Now imagine for a minute, if you will, a photographer trying this same stunt with Obama.
Instant career death I assure you and headline news for weeks.
Jill Greenberg, a name that will go down in photo history as.....
Who knows. I know that I hope to never hear her name again, or to see her photographs published.
She betrayed her client and the subject. Now our industry is taking on the chin with heavy duty oversight, longer embargoes and most likely, more approval hoops to jump through.
Thanks a bunch Jill!
I'm just kindof tired of her style, way before this. In 30+ years as a pro shooter, I've taken many unintentionally unflattering shots of notable people, but they're staying in the archive. It's too easy to shoot ugly pictures and put funny captions on them. One needs empathy, and a sense of one's future prospects if one goes around mocking one's subjects.
Ms. Greenberg apparently is a little short in both departments. Consider the possibility that she may have been a slightly autistic, and that our dumping on her might be equally unkind. I'm just saying, understanding and forgiveness is important.
John Mccain's advisors are making sure Mccain will not win the election. They did no have to use any of these photos for the cover of Atlantic. They could have done a reshoot with any number of photographers.
You see in the oligarchy of the US government it is 8 years republicrat than 8 years demoncrat. This whole system of the election is being controlled by the multi-national corporations whithin the govenment media complex.

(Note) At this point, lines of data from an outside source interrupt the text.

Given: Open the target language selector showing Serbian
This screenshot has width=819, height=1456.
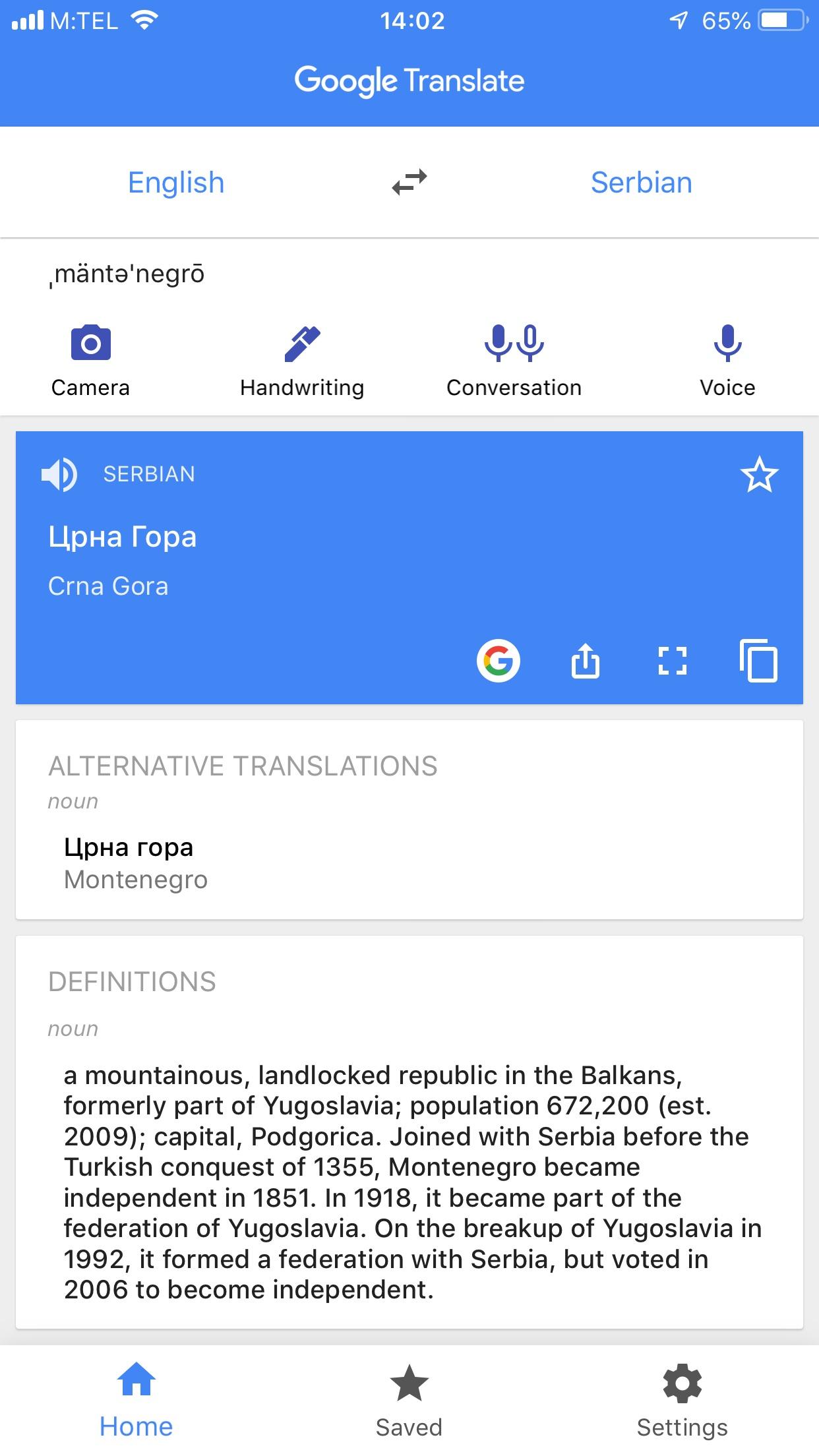Looking at the screenshot, I should click(642, 183).
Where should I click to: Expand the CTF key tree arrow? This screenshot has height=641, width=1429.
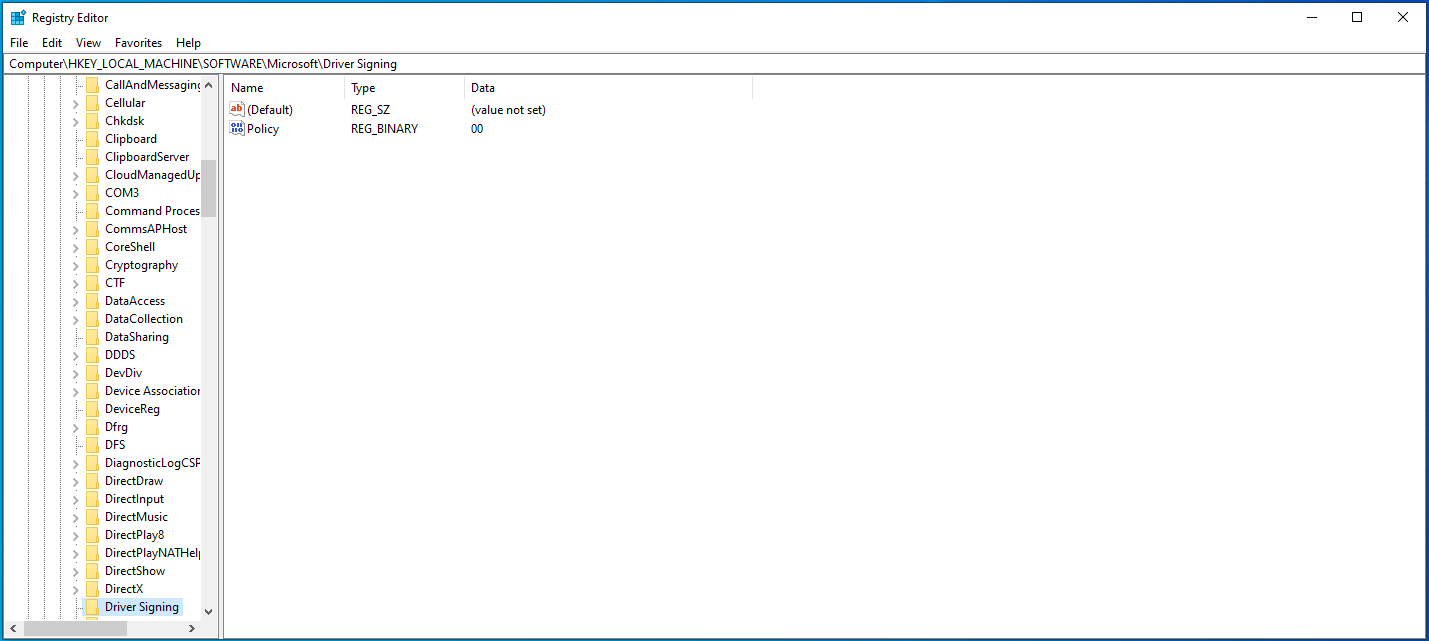coord(75,284)
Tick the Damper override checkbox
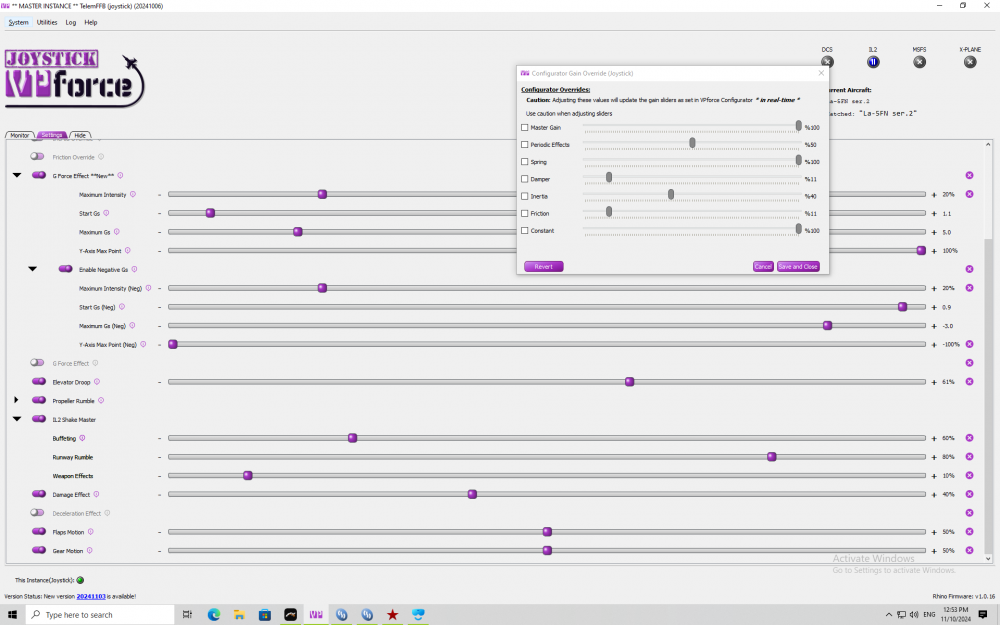The height and width of the screenshot is (625, 1000). point(525,179)
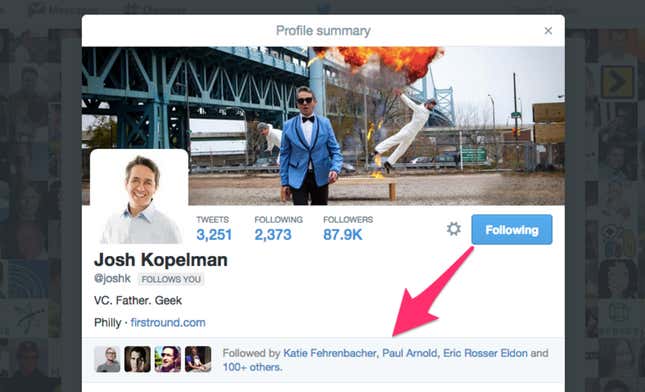Open Katie Fehrenbacher's profile link
This screenshot has width=645, height=392.
tap(329, 353)
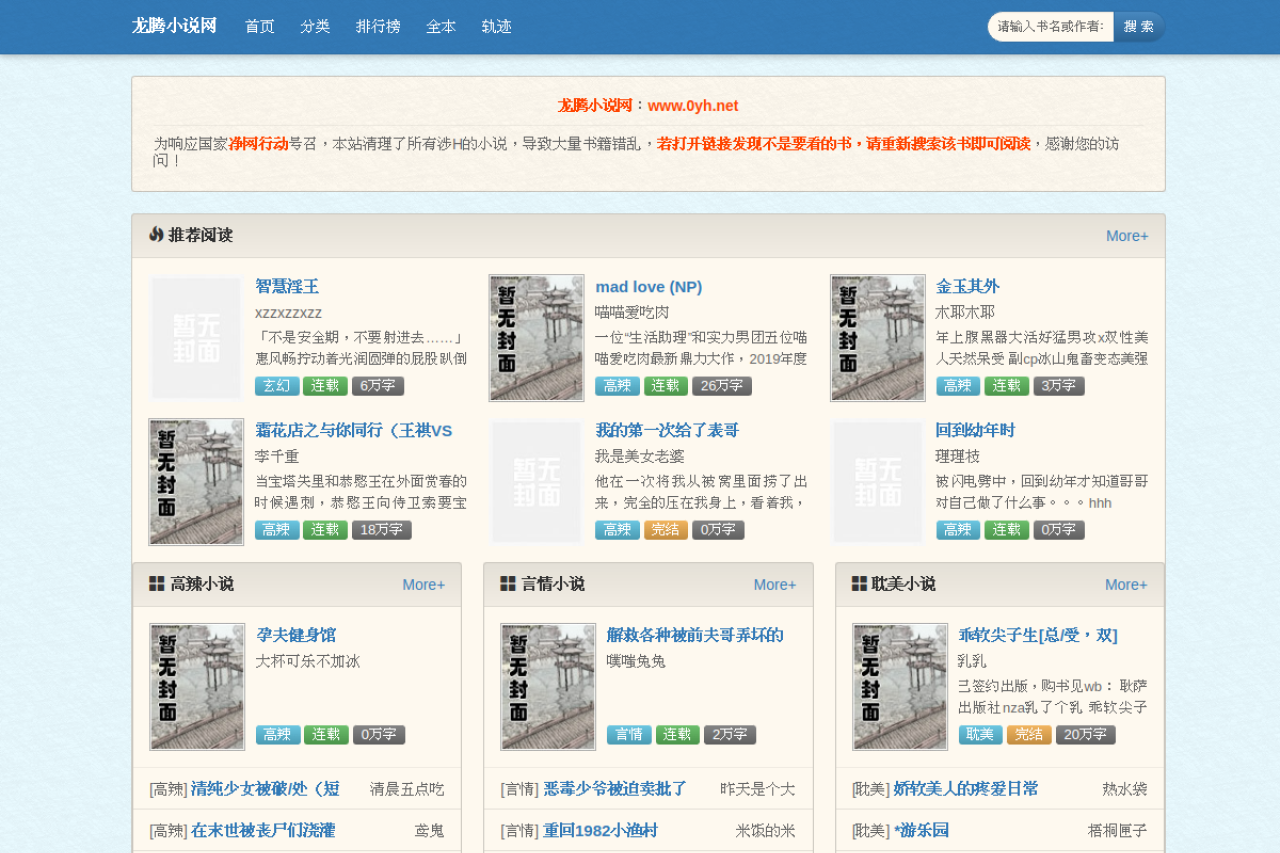Go to the 分类 menu page
The image size is (1280, 853).
click(x=315, y=27)
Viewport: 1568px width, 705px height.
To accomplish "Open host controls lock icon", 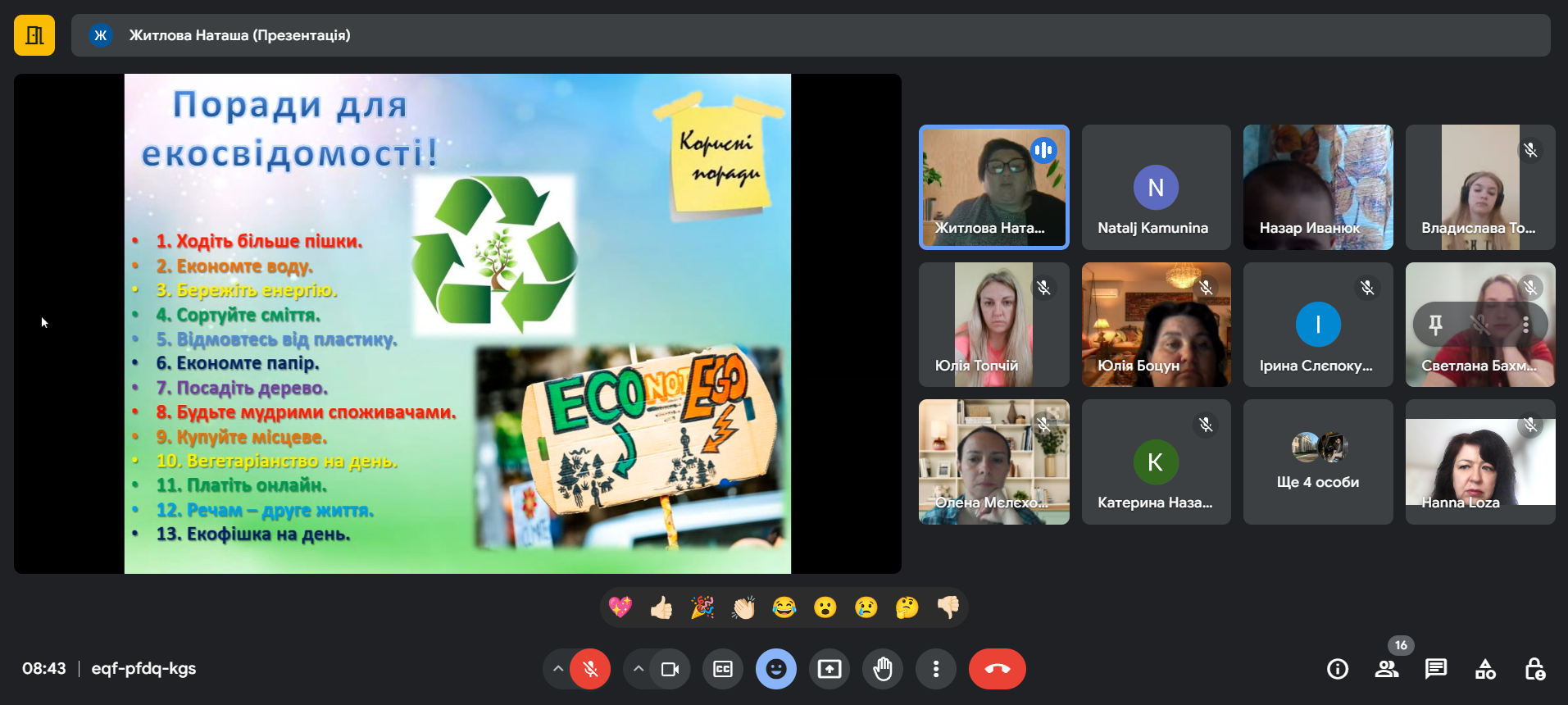I will [1534, 669].
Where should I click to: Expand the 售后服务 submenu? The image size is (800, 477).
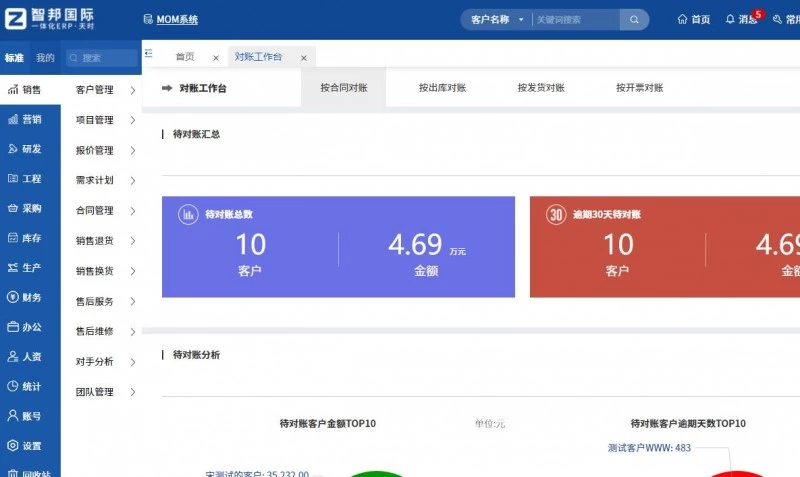132,301
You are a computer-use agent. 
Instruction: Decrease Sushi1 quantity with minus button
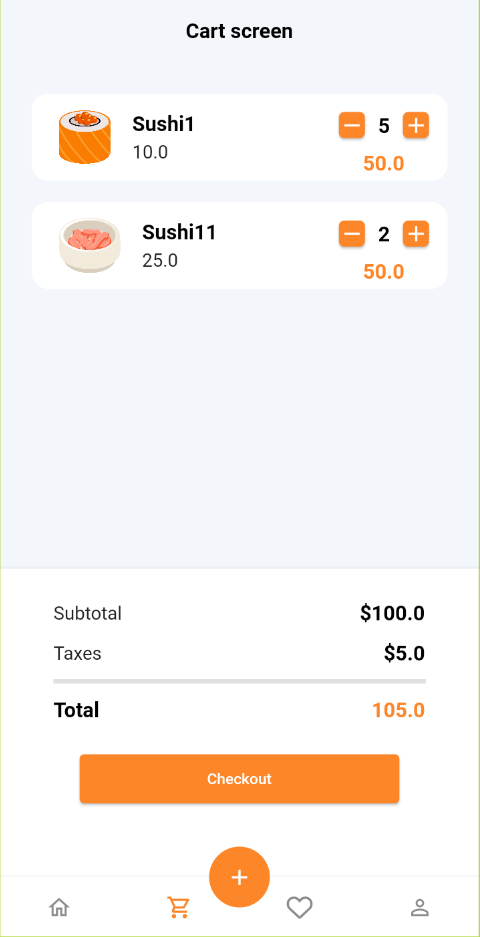click(x=352, y=125)
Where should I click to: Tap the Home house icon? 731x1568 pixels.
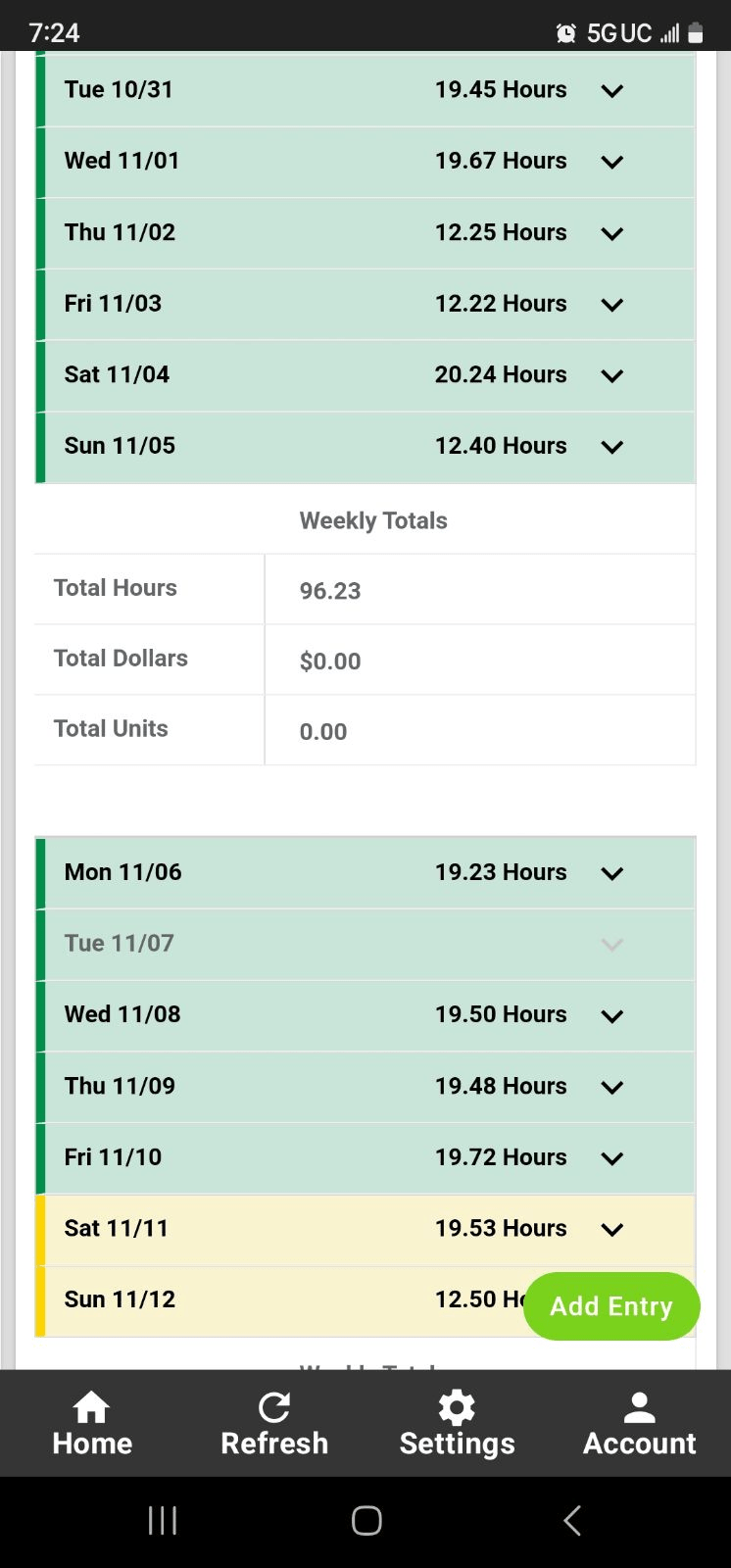[91, 1406]
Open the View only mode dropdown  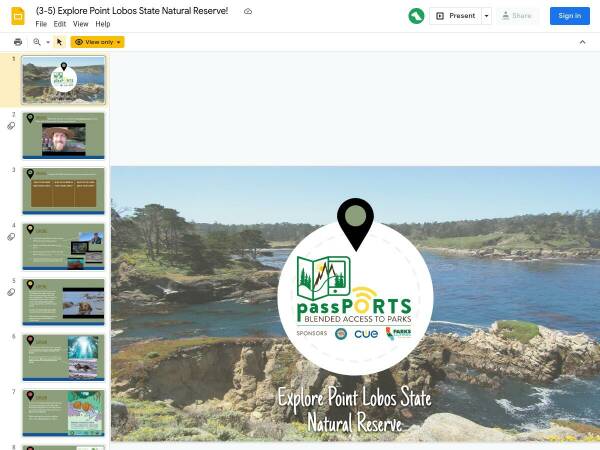point(98,42)
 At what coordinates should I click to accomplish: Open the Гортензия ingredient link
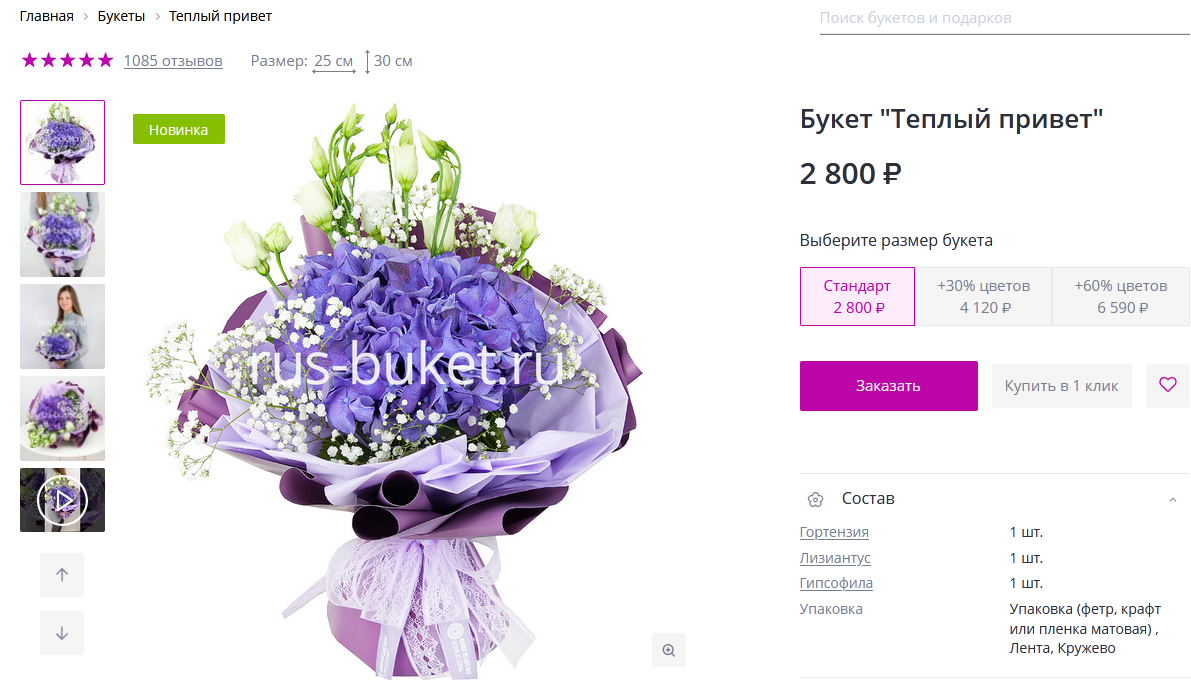tap(834, 532)
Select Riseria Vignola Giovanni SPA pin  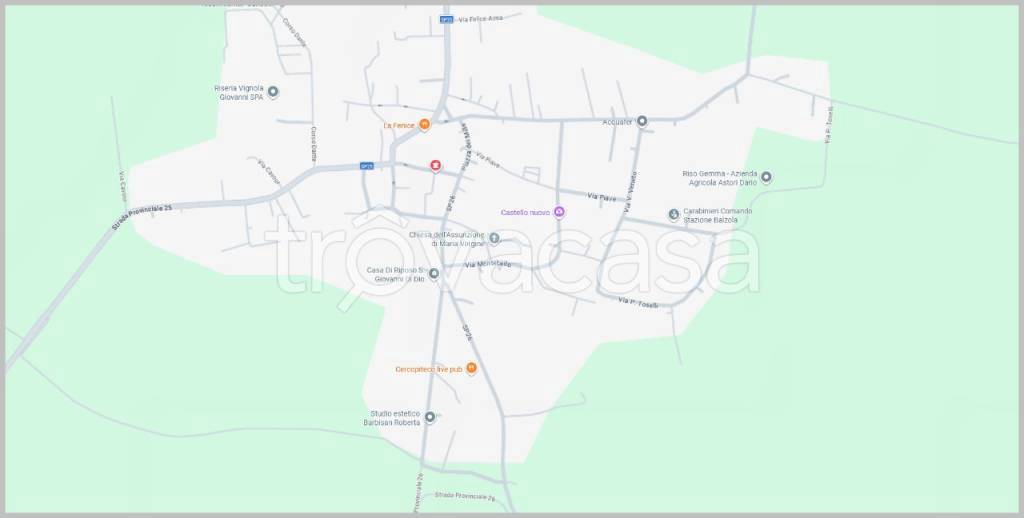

Neither presidential candidate is qualified for the office. They are simply puppets of government media complex, and will do the bidding of the multinational corporations (they fund both candidates heavily).
Jill Greenberg can shoot however she wants, but don't you think Mccain's advisors would have gone in with a certain request of style for the photographer. Or used a photographer that would portray Mccain in a presidential light?